*PROBLEM REQUIREMENTS:* Every line below that has "height" in it should be copied.

+++ RECORDS

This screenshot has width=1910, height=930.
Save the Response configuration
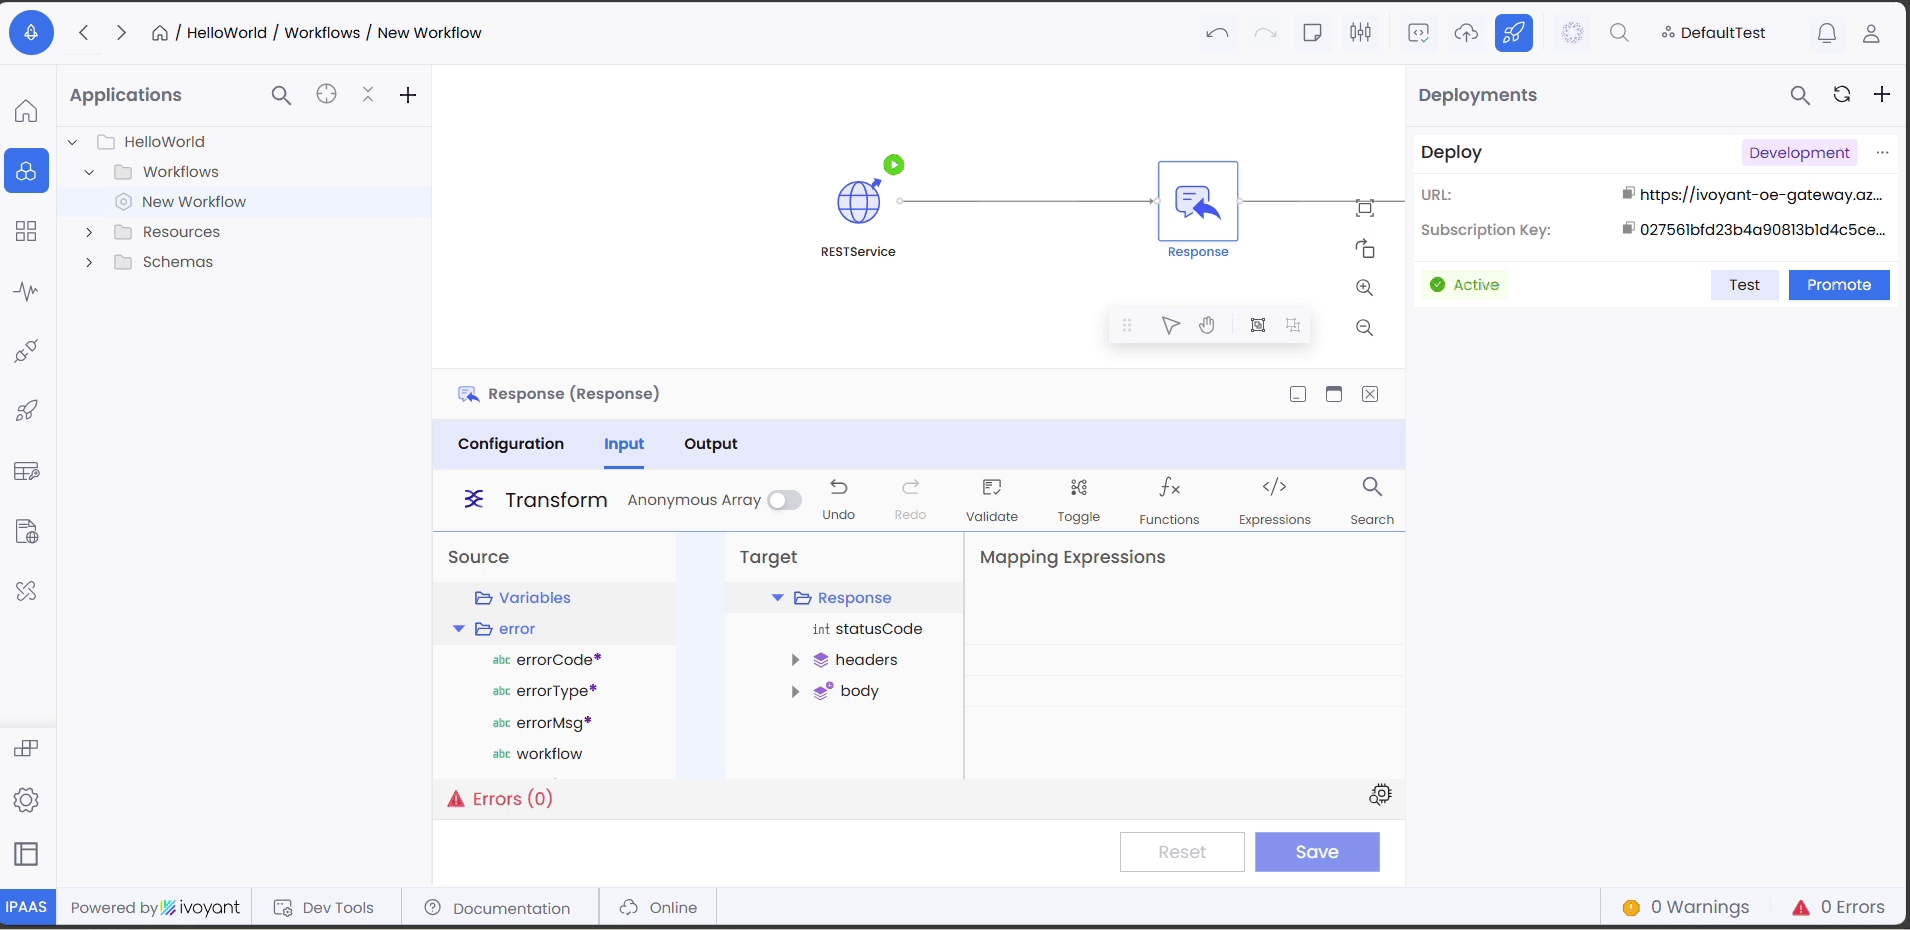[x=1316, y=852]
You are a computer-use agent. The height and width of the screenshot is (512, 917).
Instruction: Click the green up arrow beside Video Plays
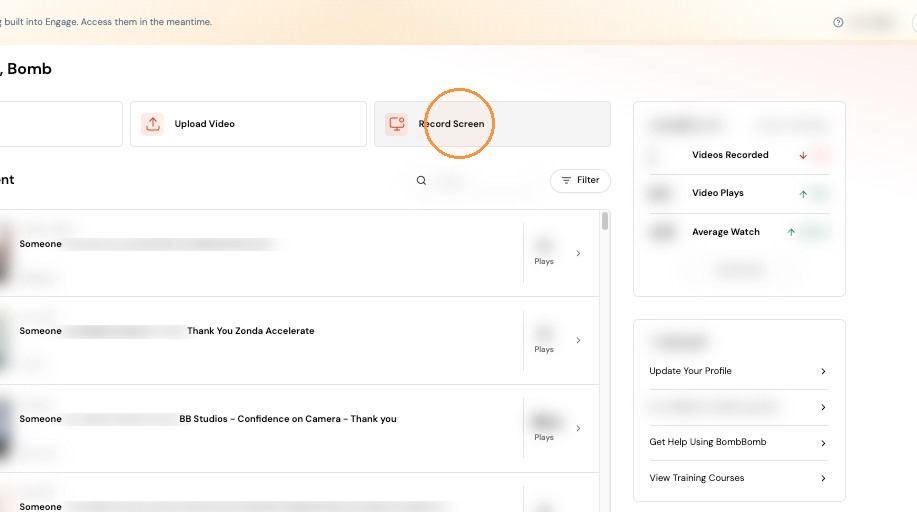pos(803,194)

++++++

*RESULT OF THE TASK:*
This screenshot has width=1910, height=930.
You are a computer-use agent. The height and width of the screenshot is (512, 917).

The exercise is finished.